=== Records for processing ===

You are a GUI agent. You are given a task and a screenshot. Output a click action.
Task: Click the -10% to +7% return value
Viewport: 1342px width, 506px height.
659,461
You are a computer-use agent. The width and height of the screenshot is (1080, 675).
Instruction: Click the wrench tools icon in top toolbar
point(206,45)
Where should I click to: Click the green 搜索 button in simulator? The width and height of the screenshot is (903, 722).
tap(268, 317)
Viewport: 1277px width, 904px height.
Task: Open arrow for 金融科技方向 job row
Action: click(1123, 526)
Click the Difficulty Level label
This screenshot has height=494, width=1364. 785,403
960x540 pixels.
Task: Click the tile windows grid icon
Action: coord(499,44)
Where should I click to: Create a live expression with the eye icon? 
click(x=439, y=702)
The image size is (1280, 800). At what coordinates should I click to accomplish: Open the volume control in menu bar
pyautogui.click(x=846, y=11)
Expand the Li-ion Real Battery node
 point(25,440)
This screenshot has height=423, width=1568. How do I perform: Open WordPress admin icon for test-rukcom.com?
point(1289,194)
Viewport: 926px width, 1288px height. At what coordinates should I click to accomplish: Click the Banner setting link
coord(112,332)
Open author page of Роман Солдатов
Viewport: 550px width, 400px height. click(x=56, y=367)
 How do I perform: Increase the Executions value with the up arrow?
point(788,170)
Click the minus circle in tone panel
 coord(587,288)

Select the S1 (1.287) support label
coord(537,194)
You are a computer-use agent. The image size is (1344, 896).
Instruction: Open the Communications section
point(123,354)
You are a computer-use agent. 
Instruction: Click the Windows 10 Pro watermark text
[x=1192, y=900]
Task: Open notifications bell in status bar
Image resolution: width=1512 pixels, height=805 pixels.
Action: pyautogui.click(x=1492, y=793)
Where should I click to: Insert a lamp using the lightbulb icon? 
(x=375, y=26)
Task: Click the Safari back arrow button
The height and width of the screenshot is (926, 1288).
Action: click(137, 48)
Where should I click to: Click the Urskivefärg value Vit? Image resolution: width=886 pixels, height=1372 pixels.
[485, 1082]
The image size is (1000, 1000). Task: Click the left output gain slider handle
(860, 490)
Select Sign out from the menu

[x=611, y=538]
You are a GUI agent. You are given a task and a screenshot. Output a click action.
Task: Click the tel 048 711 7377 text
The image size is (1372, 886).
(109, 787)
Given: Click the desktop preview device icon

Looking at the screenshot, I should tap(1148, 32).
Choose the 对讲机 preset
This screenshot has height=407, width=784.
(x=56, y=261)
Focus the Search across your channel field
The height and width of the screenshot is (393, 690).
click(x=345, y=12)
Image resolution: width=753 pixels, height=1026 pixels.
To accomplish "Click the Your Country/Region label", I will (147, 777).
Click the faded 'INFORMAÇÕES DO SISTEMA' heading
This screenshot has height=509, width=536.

===

**Aim of the task:** Identify every line in the entries that contains the string "label", treating uppercase and lowercase as different, and copy each of those lines.

**Reply:**
Click the Difficulty Level label
Select the S1 (1.287) support label
To accomplish "Click the Your Country/Region label", I will (147, 777).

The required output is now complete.